As a digression on this subject that may nevertheless serve as another example, I've been mulling over writing a "generic constructor" as a generic interface. The idea is that when creating types we usually need two constructors, a unary/n-ary constructor (like cons) and a nullary one (like null), and sometimes also a variadic one (like list). But really we only need to specify one of these to unambiguously indicate what type we're trying to create.

Continuing with this line of thought it might make sense to define a generic interface like this:

(define-generics form
  (make form element ...))

[edit: looks like this is technically invalid syntax, but that's not really relevant so leaving as is :) ]

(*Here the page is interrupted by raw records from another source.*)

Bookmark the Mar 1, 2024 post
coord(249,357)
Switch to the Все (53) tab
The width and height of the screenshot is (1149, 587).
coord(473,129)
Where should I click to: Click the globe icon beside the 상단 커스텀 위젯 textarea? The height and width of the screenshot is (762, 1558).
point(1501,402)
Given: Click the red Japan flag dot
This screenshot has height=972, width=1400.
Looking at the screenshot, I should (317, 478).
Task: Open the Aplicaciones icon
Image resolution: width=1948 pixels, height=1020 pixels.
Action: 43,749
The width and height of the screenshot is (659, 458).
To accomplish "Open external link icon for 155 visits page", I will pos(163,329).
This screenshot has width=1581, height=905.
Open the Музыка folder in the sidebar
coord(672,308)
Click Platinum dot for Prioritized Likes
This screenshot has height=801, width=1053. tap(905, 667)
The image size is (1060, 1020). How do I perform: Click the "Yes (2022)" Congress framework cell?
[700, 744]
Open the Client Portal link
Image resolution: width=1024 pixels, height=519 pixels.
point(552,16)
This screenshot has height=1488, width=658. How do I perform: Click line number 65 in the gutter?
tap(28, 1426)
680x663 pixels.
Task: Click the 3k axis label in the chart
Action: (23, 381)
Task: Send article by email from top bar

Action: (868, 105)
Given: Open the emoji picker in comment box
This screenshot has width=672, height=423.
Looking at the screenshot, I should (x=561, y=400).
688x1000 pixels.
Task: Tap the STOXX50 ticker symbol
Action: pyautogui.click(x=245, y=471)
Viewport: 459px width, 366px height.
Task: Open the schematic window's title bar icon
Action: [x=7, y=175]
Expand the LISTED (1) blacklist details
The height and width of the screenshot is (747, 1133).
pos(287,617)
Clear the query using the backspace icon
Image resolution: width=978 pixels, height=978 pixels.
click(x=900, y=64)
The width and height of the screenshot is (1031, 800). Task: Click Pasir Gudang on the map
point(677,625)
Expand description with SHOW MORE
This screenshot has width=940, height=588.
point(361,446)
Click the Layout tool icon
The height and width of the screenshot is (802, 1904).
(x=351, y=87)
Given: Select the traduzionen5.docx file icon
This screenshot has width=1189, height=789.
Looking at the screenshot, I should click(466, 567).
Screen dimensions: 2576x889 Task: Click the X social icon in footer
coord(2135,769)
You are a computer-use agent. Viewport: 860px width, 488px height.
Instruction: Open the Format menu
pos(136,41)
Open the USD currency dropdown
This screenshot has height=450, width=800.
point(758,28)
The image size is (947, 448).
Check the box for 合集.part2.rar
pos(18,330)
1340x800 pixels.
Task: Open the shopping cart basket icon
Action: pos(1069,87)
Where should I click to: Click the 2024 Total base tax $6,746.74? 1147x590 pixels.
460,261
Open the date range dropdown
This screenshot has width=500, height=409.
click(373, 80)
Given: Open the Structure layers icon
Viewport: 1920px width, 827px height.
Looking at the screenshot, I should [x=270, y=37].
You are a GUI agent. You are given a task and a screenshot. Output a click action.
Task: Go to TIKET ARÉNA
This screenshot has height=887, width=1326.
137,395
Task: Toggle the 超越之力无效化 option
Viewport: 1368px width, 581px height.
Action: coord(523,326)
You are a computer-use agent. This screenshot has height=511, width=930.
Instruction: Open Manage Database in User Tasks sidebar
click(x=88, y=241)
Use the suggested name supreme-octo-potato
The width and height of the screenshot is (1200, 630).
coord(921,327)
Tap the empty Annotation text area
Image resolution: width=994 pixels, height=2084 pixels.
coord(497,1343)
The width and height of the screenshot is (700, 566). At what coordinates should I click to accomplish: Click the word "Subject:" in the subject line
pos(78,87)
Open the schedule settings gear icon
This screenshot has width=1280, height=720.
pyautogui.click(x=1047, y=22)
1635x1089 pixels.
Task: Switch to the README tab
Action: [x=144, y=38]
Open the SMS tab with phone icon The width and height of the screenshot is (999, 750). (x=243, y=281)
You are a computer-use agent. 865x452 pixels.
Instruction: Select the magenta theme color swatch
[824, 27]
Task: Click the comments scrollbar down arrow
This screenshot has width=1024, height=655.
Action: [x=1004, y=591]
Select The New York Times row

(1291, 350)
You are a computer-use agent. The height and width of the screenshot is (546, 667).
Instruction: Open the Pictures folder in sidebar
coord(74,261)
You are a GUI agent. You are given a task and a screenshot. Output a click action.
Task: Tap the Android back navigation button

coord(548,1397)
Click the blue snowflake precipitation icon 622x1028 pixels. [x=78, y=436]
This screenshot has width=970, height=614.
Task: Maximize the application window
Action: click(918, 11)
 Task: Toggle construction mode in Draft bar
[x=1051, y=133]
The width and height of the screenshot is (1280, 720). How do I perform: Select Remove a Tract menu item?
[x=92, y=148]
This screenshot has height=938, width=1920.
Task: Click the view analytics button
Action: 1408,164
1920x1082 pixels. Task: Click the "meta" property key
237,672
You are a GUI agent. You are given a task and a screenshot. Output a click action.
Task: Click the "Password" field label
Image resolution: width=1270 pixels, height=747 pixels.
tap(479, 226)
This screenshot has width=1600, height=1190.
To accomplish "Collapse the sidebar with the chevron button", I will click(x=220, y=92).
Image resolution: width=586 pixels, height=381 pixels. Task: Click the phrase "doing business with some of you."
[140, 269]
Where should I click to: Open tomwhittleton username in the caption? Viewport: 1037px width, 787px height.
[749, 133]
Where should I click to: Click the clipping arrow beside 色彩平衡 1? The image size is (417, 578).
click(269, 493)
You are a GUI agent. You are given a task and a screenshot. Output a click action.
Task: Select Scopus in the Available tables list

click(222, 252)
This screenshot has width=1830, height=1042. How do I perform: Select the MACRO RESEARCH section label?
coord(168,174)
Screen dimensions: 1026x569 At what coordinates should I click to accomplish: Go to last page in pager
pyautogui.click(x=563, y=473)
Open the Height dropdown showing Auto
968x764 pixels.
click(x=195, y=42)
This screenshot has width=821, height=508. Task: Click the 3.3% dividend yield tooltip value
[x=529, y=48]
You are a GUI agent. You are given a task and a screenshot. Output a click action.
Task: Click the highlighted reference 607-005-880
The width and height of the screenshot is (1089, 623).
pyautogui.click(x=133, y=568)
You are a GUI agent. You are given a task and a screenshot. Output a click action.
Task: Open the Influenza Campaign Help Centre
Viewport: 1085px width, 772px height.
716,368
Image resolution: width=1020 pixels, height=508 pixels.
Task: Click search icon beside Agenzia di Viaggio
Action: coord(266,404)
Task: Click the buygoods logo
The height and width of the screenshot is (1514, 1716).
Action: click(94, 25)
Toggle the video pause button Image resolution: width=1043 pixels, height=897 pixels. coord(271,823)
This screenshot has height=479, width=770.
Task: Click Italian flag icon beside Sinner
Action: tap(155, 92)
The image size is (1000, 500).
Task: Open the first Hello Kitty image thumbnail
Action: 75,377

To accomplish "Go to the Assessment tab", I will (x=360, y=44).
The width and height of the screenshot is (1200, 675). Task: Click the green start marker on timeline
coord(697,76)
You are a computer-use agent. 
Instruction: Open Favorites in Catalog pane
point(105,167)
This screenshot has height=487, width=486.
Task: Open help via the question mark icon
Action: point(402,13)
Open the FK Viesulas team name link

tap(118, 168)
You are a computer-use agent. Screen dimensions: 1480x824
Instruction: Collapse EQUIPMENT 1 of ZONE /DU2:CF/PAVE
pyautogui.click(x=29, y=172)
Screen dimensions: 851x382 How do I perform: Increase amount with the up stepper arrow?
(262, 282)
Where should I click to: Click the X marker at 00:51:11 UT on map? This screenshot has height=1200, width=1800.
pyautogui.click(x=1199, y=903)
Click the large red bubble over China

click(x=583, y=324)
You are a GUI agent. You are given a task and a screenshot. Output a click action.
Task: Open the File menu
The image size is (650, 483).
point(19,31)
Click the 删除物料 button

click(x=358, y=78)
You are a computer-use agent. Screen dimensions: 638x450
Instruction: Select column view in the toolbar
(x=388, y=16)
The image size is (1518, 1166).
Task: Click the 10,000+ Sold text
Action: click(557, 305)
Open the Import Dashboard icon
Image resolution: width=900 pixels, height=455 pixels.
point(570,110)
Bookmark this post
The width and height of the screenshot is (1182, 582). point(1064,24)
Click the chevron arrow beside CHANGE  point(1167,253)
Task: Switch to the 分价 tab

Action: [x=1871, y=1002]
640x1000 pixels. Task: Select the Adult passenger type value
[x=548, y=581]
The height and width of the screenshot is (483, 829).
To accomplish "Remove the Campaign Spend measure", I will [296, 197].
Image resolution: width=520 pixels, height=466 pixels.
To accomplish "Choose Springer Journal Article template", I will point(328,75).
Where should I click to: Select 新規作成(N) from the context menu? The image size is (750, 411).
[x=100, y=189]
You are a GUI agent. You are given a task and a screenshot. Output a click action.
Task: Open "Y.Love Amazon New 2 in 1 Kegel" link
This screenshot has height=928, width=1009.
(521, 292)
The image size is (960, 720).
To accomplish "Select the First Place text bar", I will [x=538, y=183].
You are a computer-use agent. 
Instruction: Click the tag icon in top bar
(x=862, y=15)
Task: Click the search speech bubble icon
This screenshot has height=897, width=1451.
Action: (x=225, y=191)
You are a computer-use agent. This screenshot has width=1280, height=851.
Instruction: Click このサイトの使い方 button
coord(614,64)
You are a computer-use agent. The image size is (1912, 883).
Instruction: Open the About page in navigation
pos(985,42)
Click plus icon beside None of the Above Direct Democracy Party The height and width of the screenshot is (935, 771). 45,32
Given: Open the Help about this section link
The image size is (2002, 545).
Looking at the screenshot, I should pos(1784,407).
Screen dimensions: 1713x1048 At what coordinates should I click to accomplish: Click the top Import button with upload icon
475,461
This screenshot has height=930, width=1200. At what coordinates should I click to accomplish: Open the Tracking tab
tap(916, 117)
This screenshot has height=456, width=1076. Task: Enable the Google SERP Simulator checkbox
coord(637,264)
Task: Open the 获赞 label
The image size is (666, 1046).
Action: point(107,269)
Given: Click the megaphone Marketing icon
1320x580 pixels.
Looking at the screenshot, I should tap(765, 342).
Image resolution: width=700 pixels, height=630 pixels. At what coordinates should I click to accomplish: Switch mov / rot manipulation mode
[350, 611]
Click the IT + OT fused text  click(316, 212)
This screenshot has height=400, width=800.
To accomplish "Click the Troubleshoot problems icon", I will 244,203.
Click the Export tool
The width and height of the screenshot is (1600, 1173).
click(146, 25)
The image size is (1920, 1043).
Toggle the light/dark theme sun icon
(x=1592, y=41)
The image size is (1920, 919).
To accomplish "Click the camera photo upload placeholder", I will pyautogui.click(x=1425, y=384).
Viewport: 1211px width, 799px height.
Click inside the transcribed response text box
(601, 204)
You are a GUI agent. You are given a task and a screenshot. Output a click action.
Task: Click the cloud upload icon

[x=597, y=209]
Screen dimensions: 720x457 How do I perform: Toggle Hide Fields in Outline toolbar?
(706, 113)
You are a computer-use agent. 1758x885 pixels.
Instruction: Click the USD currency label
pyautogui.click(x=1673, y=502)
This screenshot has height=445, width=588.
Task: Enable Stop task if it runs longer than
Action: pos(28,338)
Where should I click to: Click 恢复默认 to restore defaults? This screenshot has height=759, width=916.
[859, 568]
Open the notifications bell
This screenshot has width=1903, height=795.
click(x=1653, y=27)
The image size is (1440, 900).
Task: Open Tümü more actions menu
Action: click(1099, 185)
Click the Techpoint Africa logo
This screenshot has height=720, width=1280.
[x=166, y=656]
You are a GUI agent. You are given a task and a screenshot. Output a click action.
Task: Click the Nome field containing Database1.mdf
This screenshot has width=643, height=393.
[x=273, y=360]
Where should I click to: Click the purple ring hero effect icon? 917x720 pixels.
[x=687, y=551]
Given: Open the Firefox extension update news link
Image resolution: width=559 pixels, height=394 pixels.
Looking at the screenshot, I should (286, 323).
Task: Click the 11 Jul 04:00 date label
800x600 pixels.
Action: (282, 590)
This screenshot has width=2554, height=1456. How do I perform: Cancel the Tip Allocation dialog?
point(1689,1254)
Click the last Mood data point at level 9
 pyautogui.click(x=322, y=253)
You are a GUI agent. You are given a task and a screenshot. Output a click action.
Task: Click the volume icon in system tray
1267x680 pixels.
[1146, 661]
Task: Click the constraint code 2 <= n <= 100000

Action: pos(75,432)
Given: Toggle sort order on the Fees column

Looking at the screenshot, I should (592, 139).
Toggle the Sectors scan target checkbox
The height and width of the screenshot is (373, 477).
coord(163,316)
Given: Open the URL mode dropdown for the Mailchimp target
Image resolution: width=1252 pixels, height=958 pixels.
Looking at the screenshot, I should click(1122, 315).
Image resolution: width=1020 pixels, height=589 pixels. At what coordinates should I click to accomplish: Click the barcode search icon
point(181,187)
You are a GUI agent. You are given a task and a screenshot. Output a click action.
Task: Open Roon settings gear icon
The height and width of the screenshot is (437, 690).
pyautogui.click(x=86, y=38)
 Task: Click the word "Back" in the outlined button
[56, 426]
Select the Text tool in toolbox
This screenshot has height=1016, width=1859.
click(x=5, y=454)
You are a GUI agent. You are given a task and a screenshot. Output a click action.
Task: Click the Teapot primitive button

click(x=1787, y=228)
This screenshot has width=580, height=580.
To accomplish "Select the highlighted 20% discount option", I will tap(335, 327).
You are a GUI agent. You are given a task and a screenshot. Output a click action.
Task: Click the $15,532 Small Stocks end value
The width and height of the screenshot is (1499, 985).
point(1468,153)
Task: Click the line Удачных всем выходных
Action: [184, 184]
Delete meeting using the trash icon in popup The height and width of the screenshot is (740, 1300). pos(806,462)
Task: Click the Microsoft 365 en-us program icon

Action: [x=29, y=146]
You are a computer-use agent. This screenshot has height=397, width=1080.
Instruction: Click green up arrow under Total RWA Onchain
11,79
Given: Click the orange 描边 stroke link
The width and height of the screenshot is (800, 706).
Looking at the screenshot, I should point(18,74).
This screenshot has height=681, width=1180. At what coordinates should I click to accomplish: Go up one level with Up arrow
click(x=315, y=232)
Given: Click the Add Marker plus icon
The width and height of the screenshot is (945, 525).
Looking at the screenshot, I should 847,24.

Then, (make (list 1 2) 3) would construct a list, '(1 2 3), while (make #(1 2) 3) would construct a vector. Likewise (make empty-stream 3) would construct a stream, and (make empty-arguments 1 2 3) would construct an arguments structure. In all cases we only need to specify the nullary constructor or provide an existing instance of the desired type, and make stands in for e.g. cons and stream-cons or whatever custom constructor someone might define for a type. This also has the advantage over variadic constructors like list and stream that we don't need to know what type is being constructed up front, and it can be determined at runtime (e.g. (make val 3)).

At this point, this is essentially equivalent to data/collection's gen:collection, and using conj, for example.

But since types in general may entail different structures that won't necessarily fit into cons/null style construction, we'd want make to support any function signature -- left to the discretion of the author of the type -- as long as the first argument remains the instance of the type, since we'd need that to be unambiguous in order for the generic interface to dispatch based on it.

In other words, we'd need the generic interface to look more like this:

(define-generics form
  (make form . elements)

... where elements is a packed arguments structure. As far as I can tell this isn't possible with the existing define-generics form, so that could motivate either a possible define-generics/arguments form, or, maybe even make a case for core-level support for arbitrary packed arguments (e.g. python). While generic interfaces are outside the scope of the present issue, this is a situation where in principle we'd need to / like to be able to syntactically unpack at least one argument for dispatch purposes.